==== MATERIAL TO PROCESS ====

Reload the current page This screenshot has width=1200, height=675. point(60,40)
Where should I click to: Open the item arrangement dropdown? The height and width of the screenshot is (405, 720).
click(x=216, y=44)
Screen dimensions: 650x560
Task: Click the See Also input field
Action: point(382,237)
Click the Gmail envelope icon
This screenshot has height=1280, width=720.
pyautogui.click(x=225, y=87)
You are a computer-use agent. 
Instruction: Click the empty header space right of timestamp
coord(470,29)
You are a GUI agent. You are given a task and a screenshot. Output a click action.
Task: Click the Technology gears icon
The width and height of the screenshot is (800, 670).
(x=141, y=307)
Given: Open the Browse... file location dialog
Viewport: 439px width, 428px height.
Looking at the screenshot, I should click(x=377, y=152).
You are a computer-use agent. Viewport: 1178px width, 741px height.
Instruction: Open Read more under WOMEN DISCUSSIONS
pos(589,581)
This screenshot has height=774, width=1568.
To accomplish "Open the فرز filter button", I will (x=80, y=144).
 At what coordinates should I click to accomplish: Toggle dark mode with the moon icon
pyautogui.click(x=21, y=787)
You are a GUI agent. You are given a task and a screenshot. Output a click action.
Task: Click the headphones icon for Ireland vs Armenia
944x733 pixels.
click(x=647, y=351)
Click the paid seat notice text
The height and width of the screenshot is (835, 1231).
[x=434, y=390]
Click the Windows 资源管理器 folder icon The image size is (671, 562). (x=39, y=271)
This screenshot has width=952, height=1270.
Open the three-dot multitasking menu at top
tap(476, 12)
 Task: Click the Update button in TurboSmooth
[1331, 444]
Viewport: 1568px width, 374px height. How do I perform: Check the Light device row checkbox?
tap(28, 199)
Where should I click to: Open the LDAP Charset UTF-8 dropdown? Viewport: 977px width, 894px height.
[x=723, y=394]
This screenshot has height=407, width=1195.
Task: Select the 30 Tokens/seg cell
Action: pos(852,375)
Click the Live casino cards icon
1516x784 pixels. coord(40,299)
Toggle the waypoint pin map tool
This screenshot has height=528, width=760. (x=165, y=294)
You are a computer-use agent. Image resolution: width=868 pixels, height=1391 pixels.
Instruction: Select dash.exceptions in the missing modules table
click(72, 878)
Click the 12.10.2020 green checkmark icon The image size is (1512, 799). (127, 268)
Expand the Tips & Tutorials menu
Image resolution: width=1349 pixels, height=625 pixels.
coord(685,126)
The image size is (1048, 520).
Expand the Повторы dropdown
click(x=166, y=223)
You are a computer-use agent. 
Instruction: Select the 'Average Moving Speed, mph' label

====

> WHAT THE TASK REQUIRES: For each line in the data that holds "computer", add one to a count, then report that count alone.

> FINAL ANSWER: 4